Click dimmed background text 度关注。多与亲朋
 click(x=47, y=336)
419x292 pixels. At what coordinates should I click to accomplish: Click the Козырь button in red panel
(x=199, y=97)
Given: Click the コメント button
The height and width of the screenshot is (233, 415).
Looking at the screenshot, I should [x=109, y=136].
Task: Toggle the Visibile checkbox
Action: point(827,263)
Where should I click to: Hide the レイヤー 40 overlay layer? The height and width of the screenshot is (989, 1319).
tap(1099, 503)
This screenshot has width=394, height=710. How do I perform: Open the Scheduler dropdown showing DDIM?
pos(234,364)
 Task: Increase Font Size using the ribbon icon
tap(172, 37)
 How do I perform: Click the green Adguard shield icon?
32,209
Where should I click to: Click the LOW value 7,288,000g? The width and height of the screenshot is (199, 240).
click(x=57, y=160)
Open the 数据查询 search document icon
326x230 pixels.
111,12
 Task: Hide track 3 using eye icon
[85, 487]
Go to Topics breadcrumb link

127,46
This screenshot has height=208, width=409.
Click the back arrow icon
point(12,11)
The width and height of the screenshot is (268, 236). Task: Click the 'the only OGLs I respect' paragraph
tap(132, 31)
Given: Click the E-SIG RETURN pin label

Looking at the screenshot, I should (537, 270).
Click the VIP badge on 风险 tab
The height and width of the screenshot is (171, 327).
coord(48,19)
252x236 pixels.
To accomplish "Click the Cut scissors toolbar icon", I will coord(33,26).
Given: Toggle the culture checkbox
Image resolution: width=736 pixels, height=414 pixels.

◆ Problem to work on:
Copy out the line holding "Click the back arrow icon" along with all lines after it through the end of the entries, exactly and only these.

◆ Exercise output:
Click the back arrow icon
point(12,11)
The width and height of the screenshot is (268, 236). Task: Click the 'the only OGLs I respect' paragraph
tap(132, 31)
Given: Click the E-SIG RETURN pin label

Looking at the screenshot, I should (537, 270).
Click the VIP badge on 风险 tab
The height and width of the screenshot is (171, 327).
coord(48,19)
252x236 pixels.
To accomplish "Click the Cut scissors toolbar icon", I will coord(33,26).
Given: Toggle the culture checkbox
Image resolution: width=736 pixels, height=414 pixels.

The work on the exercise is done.